I woke up abruptly on Thanksgiving day to the end of a vividly
wild and terrifying dream, the kind that you wake up and say a prayer of
thankfulness because it was not real. The kind that has you on the edge of your
bed and your stomach in knots...so I thought, until I realized that it was the
stomach bug taking over my body. My parents sat and stirred not knowing what
to do then finally packed up their bags, took the boys to Cracker Barrel for
breakfast, cancelled our reservations and headed home. I stayed in bed for the
better part of 22 hours waiting for the alien who had taken over my insides
to leave.
The next day while still trying to
recover from the violence that had occurred the day before the
salesman threw his back out. He became immediately immobile which
meant that I needed to quickly put on my nurse hat to begin taking care of him.
My plans for black Friday store hopping and cookie baking quickly flew out the
door. Then on Sunday when I was finally starting to feel normal again I decided
to take some of our left over Christmas decoration boxes downstairs and missed
the last two steps which ended with me twisting my ankle in an unhealthy
position and my body being thrown on the ground in such a fashion that I am
still feeling the aftermath 24 hours later. I let out loud screams and ugly cries, the kind
that scared my children the floor above me and ruffled my hair. This is not
what I wanted. This is not the plan I had for the day. I just wanted to rest
and finish tree trimming and make cocoa and cookies and sing Christmas carols.

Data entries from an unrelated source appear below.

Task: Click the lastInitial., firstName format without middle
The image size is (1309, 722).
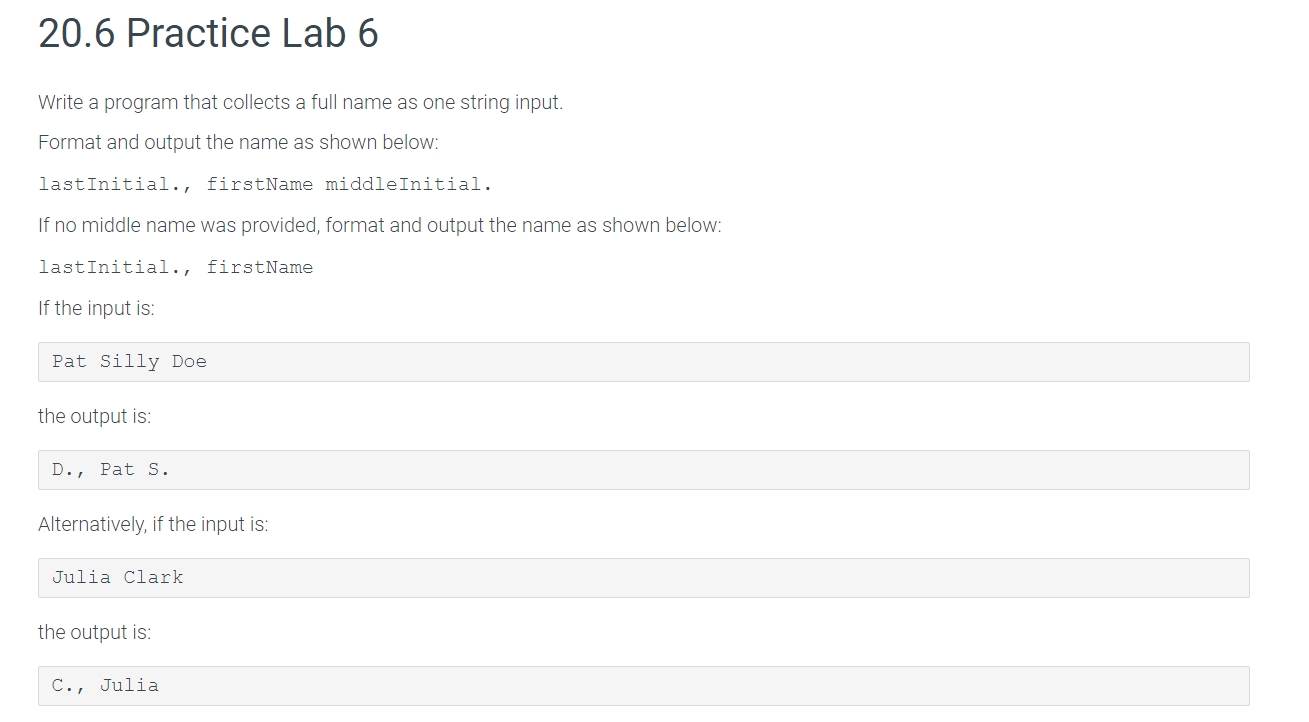Action: click(175, 268)
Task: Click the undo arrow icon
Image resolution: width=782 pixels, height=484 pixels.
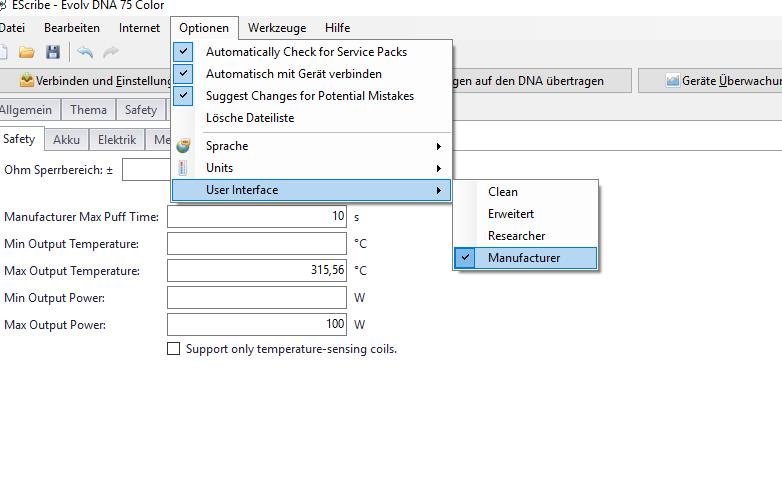Action: pyautogui.click(x=85, y=52)
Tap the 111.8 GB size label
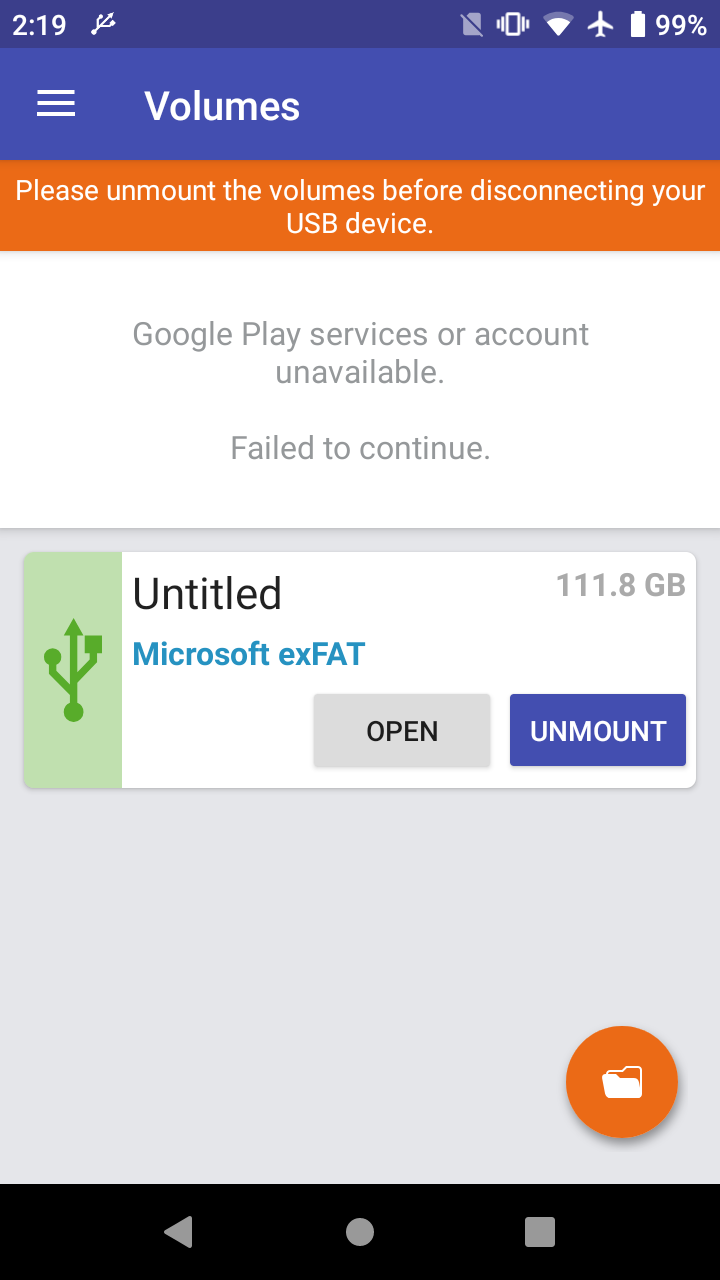 (x=621, y=585)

But that is what I wanted.
I just finished re-reading my favorite book in the world and in the
back she has a chapter called, "Happy Thanksgiving". She says,
"even though I did the meal part of Thanksgiving twice, I never
did the thanks part, the part where you stop and think about the year, and
think about what you're thankful for, or what you've been given, or
the gratitude you feel toward the people you love and to God for his
good gifts". Whoa.
It's not about me. It's not about what I wanted. I think that this weekend, in all of this craziness, is just what I needed. My plans of mile high lasagna and middle of the night shopping madness were not what I needed. My "thanksgiving" dinner consisting of saltines and flat ginger ale followed by Phenergan were not what I wanted. What I needed was a good kick in the pants to force me to sit and be still, and that's what I got. I needed to be thankful for my parent’s health that they can make the trip. To be thankful for dear friends who rushed over a beautiful Thanksgiving dinner when they found out about all that was going on. To be thankful for a house I can decorate with meaningless stuff and for children who will hear my cries of pain and come over to wipe my tears away and offer kisses to help my boo boo's go away. Thank you God! Please let me ever be mindful of your goodness. In my daily devotional book for today it states, "Instead of trying to be in control, you relax and make me (God) the center of your life. This is the way I created you to live, and it is a way of Joy."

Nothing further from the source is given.